• **TASK PROMPT**
Copy the data below word for word, keeping every line and its spacing unchanged.

• **INPUT RECORDS**

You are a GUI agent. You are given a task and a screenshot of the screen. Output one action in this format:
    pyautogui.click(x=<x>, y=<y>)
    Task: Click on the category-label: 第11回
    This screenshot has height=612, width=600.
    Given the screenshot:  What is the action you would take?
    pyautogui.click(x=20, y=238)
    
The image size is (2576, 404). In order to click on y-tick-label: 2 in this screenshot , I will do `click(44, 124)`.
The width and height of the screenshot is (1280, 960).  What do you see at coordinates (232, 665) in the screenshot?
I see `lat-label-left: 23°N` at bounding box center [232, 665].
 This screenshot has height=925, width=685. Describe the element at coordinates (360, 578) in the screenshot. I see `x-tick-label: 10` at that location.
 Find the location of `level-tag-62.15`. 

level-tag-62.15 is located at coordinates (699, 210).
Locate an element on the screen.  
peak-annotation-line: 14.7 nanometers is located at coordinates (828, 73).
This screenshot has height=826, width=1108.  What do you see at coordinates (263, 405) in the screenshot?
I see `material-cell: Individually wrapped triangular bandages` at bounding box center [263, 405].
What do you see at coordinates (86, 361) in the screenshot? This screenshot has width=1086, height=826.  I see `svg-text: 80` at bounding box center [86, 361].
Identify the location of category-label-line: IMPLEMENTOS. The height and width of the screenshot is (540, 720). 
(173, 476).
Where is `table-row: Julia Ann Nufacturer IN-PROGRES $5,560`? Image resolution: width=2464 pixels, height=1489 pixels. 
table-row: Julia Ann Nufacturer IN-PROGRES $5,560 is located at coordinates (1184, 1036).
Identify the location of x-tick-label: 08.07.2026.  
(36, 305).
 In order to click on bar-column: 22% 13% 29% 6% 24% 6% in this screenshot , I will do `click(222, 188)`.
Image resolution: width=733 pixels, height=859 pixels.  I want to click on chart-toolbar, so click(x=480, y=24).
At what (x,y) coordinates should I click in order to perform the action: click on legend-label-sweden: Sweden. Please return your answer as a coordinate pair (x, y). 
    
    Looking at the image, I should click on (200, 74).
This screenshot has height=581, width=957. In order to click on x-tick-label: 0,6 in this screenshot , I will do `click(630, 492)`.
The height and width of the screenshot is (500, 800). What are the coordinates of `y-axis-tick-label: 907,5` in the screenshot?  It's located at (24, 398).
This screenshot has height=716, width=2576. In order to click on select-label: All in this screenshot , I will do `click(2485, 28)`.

• **RESULT OF THE EXERCISE**
You are a GUI agent. You are given a task and a screenshot of the screen. Output one action in this format:
    pyautogui.click(x=<x>, y=<y>)
    Task: Click on the category-label: 第11回
    This screenshot has height=612, width=600.
    Given the screenshot:  What is the action you would take?
    pyautogui.click(x=20, y=238)
    
The image size is (2576, 404). In order to click on y-tick-label: 2 in this screenshot , I will do `click(44, 124)`.
The width and height of the screenshot is (1280, 960).  What do you see at coordinates (232, 665) in the screenshot?
I see `lat-label-left: 23°N` at bounding box center [232, 665].
 This screenshot has height=925, width=685. Describe the element at coordinates (360, 578) in the screenshot. I see `x-tick-label: 10` at that location.
 Find the location of `level-tag-62.15`. 

level-tag-62.15 is located at coordinates (699, 210).
Locate an element on the screen.  
peak-annotation-line: 14.7 nanometers is located at coordinates (828, 73).
This screenshot has height=826, width=1108.  What do you see at coordinates (263, 405) in the screenshot?
I see `material-cell: Individually wrapped triangular bandages` at bounding box center [263, 405].
What do you see at coordinates (86, 361) in the screenshot? This screenshot has width=1086, height=826.  I see `svg-text: 80` at bounding box center [86, 361].
Identify the location of category-label-line: IMPLEMENTOS. The height and width of the screenshot is (540, 720). 
(173, 476).
Where is `table-row: Julia Ann Nufacturer IN-PROGRES $5,560`? Image resolution: width=2464 pixels, height=1489 pixels. 
table-row: Julia Ann Nufacturer IN-PROGRES $5,560 is located at coordinates (1184, 1036).
Identify the location of x-tick-label: 08.07.2026.  
(36, 305).
 In order to click on bar-column: 22% 13% 29% 6% 24% 6% in this screenshot , I will do `click(222, 188)`.
Image resolution: width=733 pixels, height=859 pixels.  I want to click on chart-toolbar, so click(x=480, y=24).
At what (x,y) coordinates should I click in order to perform the action: click on legend-label-sweden: Sweden. Please return your answer as a coordinate pair (x, y). 
    
    Looking at the image, I should click on (200, 74).
This screenshot has height=581, width=957. In order to click on x-tick-label: 0,6 in this screenshot , I will do `click(630, 492)`.
The height and width of the screenshot is (500, 800). What are the coordinates of `y-axis-tick-label: 907,5` in the screenshot?  It's located at (24, 398).
This screenshot has height=716, width=2576. In order to click on select-label: All in this screenshot , I will do `click(2485, 28)`.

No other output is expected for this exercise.